STUDY MATERIAL below:

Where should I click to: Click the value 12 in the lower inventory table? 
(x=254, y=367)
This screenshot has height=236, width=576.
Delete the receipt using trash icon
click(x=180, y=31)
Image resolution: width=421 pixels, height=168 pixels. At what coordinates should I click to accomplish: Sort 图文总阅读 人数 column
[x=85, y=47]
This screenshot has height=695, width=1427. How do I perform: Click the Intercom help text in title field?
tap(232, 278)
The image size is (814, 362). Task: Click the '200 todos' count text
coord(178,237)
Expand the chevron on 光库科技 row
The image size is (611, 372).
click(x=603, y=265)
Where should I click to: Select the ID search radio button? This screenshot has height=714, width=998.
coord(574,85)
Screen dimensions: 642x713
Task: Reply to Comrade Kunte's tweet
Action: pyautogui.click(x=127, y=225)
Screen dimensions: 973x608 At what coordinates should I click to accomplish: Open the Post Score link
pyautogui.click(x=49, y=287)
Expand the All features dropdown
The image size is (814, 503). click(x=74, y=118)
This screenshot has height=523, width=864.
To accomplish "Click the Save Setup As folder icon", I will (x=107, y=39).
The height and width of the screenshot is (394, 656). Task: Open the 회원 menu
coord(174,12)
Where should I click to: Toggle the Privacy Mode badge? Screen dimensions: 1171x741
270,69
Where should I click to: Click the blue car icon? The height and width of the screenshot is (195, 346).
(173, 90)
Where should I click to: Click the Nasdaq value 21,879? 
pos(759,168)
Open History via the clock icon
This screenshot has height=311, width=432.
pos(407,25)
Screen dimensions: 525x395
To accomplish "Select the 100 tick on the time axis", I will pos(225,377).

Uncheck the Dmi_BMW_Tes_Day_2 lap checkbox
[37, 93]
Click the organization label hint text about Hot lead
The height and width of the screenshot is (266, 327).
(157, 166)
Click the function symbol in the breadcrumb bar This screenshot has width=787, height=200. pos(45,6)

End of STUDY MATERIAL.

§ WORK TO BE COMPLETED
Would you retype the records above without changing a word?

§ OUTPUT
Where should I click to: Click the value 12 in the lower inventory table? 
(x=254, y=367)
This screenshot has height=236, width=576.
Delete the receipt using trash icon
click(x=180, y=31)
Image resolution: width=421 pixels, height=168 pixels. At what coordinates should I click to accomplish: Sort 图文总阅读 人数 column
[x=85, y=47]
This screenshot has height=695, width=1427. How do I perform: Click the Intercom help text in title field?
tap(232, 278)
The image size is (814, 362). Task: Click the '200 todos' count text
coord(178,237)
Expand the chevron on 光库科技 row
The image size is (611, 372).
click(x=603, y=265)
Where should I click to: Select the ID search radio button? This screenshot has height=714, width=998.
coord(574,85)
Screen dimensions: 642x713
Task: Reply to Comrade Kunte's tweet
Action: pyautogui.click(x=127, y=225)
Screen dimensions: 973x608 At what coordinates should I click to accomplish: Open the Post Score link
pyautogui.click(x=49, y=287)
Expand the All features dropdown
The image size is (814, 503). click(x=74, y=118)
This screenshot has height=523, width=864.
To accomplish "Click the Save Setup As folder icon", I will (x=107, y=39).
The height and width of the screenshot is (394, 656). Task: Open the 회원 menu
coord(174,12)
Where should I click to: Toggle the Privacy Mode badge? Screen dimensions: 1171x741
270,69
Where should I click to: Click the blue car icon? The height and width of the screenshot is (195, 346).
(173, 90)
Where should I click to: Click the Nasdaq value 21,879? 
pos(759,168)
Open History via the clock icon
This screenshot has height=311, width=432.
pos(407,25)
Screen dimensions: 525x395
To accomplish "Select the 100 tick on the time axis", I will pos(225,377).

Uncheck the Dmi_BMW_Tes_Day_2 lap checkbox
[37, 93]
Click the organization label hint text about Hot lead
The height and width of the screenshot is (266, 327).
(157, 166)
Click the function symbol in the breadcrumb bar This screenshot has width=787, height=200. pos(45,6)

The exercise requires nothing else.